Świętochłowiccy policjanci zauważyli poszukiwany samochód (co nie było szczególnie trudno, bo to rzadko spotykany model) na ulicy Uroczysko. Samochód jechał bardzo szybko wzdłuż stawu "Zacisze". Stróże prawa natychmiast podjęli pościg z użyciem sygnałów uprzywilejowania. Uciekinier wyjechał na ulicę Sikorskiego i zaczął kierować się w stronę osiedla Korea na ulicy Górniczej. Pojazd jechał dwoma pasami ruchu i nie dawał możliwości wyprzedzenia go, stwarzając bezpośrednie zagrożenie dla pozostałych uczestników ruchu drogowego i osób postronnych.

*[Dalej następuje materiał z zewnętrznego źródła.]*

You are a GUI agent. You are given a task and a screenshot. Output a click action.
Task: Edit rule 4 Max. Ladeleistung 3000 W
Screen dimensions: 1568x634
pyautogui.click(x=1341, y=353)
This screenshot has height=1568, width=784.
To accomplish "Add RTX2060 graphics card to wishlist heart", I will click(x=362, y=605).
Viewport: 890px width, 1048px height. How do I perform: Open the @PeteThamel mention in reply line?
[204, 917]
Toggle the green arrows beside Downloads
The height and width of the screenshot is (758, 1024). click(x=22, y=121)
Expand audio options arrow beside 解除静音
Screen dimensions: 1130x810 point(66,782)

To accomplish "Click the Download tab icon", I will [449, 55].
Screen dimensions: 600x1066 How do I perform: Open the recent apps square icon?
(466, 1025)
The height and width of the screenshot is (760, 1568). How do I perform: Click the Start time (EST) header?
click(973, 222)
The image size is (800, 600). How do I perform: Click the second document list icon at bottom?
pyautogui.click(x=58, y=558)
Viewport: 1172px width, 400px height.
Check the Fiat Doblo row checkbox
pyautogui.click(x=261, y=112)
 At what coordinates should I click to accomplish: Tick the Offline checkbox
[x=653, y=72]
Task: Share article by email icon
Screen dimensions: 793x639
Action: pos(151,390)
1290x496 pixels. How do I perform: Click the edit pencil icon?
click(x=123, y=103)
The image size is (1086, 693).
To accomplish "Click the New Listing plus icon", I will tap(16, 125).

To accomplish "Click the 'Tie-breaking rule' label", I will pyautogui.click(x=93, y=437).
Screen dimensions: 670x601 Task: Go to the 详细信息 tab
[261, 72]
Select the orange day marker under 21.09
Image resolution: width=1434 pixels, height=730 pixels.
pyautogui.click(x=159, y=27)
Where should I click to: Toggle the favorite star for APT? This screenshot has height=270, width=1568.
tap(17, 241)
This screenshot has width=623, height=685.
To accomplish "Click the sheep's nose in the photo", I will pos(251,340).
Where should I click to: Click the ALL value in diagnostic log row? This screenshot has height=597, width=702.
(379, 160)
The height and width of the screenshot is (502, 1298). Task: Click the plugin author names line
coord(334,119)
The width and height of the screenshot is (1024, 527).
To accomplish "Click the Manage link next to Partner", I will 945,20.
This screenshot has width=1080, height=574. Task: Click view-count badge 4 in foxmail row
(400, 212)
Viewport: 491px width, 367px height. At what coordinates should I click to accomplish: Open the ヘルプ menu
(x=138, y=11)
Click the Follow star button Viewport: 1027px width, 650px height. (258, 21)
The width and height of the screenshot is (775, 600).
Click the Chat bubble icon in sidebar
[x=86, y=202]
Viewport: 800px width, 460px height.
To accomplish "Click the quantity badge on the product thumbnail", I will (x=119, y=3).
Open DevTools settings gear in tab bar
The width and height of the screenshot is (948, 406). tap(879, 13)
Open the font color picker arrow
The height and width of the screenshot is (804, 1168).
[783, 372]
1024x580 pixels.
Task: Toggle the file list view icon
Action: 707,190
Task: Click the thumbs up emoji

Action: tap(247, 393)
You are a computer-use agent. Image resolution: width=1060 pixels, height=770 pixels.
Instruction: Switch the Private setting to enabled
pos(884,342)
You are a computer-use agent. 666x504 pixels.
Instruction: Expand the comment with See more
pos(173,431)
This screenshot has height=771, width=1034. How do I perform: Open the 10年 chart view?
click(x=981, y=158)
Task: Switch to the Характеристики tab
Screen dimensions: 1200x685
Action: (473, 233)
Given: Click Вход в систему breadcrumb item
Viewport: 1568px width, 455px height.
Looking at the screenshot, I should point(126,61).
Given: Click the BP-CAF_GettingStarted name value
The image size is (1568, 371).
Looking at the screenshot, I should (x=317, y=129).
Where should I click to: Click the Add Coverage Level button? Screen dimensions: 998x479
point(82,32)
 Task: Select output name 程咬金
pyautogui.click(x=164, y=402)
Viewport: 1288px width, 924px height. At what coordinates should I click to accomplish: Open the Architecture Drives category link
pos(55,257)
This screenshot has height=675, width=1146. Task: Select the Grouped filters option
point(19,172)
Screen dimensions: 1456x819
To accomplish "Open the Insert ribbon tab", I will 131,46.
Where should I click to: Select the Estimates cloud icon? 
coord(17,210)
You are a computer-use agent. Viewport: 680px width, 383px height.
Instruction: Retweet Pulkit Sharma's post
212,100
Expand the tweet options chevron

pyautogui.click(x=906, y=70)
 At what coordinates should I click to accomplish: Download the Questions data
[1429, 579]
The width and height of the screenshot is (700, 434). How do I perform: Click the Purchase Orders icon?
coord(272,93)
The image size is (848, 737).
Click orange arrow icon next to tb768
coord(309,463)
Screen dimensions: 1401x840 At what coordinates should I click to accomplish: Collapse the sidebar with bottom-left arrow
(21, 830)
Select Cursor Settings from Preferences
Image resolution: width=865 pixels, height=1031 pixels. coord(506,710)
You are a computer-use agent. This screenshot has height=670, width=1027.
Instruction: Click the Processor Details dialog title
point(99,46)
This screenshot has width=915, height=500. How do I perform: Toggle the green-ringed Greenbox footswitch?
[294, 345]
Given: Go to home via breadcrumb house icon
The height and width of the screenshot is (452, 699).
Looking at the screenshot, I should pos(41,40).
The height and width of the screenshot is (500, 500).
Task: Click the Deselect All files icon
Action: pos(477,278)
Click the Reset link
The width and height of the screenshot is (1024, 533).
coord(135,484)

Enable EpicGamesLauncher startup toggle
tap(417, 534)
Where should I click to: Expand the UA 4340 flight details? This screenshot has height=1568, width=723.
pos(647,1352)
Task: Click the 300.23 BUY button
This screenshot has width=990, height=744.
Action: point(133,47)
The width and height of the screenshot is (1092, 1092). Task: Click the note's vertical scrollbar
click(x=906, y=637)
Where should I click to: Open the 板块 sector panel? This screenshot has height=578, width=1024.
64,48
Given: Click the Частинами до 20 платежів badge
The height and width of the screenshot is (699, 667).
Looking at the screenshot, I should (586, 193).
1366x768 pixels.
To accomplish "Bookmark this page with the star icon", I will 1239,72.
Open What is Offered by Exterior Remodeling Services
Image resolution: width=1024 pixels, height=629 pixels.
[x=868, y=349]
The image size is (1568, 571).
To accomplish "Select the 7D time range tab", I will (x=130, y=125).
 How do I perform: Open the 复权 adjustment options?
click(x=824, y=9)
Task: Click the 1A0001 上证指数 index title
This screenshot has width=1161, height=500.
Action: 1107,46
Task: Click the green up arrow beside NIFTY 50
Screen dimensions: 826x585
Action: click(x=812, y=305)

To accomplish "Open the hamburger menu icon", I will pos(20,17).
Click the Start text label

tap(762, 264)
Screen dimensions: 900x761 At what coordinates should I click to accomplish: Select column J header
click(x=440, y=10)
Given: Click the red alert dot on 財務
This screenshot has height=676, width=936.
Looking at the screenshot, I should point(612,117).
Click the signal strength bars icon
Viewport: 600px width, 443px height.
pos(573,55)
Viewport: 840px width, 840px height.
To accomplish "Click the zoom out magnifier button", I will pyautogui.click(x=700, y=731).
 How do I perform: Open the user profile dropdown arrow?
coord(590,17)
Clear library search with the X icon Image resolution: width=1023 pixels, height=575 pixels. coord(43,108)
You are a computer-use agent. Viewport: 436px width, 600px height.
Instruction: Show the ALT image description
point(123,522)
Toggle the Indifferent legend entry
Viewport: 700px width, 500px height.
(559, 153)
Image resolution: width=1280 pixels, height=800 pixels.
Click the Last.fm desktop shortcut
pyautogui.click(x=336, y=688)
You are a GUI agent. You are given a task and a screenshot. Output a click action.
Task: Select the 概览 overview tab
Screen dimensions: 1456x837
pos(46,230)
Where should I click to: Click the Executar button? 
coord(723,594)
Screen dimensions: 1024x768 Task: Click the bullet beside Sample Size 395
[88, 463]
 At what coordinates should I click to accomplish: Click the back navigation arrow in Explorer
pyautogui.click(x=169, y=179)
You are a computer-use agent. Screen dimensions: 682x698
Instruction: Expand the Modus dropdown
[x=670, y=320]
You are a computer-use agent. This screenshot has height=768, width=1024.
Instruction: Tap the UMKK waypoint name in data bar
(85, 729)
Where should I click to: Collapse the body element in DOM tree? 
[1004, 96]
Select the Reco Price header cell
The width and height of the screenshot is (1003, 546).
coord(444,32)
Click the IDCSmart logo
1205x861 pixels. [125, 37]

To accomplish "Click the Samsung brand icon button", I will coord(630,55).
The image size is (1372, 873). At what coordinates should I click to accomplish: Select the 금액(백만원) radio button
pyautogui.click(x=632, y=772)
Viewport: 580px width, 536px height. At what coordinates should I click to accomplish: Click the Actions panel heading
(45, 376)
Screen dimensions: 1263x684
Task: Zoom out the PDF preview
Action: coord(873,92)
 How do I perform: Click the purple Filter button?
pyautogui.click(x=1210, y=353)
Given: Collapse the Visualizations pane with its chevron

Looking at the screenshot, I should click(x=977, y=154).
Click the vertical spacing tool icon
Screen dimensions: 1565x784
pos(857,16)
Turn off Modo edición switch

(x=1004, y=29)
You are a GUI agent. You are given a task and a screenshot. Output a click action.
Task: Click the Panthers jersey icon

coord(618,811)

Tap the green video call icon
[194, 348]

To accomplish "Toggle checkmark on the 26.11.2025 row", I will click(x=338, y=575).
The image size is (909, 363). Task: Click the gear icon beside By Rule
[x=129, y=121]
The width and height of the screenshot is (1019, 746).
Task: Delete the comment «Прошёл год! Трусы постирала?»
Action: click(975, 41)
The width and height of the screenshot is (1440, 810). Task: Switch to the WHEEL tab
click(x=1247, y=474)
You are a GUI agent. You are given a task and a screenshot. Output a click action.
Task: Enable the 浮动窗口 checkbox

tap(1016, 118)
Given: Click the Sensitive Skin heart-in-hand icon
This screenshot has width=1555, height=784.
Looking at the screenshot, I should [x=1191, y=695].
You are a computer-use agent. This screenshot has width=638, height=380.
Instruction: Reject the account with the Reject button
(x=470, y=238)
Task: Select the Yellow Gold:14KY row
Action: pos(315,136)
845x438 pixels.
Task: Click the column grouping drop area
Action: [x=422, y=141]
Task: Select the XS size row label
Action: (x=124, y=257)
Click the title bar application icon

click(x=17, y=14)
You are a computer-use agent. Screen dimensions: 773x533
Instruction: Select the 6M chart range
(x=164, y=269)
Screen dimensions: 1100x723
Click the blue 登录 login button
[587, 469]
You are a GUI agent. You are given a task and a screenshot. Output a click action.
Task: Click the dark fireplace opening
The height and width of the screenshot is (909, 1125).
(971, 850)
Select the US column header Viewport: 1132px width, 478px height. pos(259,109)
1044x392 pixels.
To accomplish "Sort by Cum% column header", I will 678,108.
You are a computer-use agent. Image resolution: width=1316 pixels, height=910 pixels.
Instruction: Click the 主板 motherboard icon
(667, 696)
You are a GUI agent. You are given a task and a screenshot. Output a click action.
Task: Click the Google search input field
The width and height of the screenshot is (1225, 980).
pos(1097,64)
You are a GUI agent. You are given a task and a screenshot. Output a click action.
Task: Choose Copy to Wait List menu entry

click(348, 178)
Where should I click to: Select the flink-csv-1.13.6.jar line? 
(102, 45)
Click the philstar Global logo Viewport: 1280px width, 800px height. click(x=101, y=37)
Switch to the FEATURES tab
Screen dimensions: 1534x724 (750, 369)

Gdy samochód wjechał pod prąd w ulicę Kościuszki, policjanci podjęli decyzję o unieruchomieniu go, spychając radiowozem do przydrożnego rowu. Gdy pojazd uciekiniera zawisł na pagórku, policjanci wybiegli z radiowozu i wyciągnęli z samochodu młodego mężczyznę.

Reklama

21-latek był silnie pobudzony, więc został obezwładniony i skuty w kajdanki. W unieruchomionym pojeździe nie było żądnych innych osób.

Jak się później okazało, 21-latek był poszukiwany celem odbycia kary więzienia za swoją wcześniejszą działalność przestępczą. Mężczyzna trafił do policyjnego aresztu, a następnego dnia usłyszał zarzuty związane ze stworzeniem zagrożenia w ruchu lądowym, niezatrzymaniem się do kontroli policyjnej oraz jazdą pod wpływem środków odurzających.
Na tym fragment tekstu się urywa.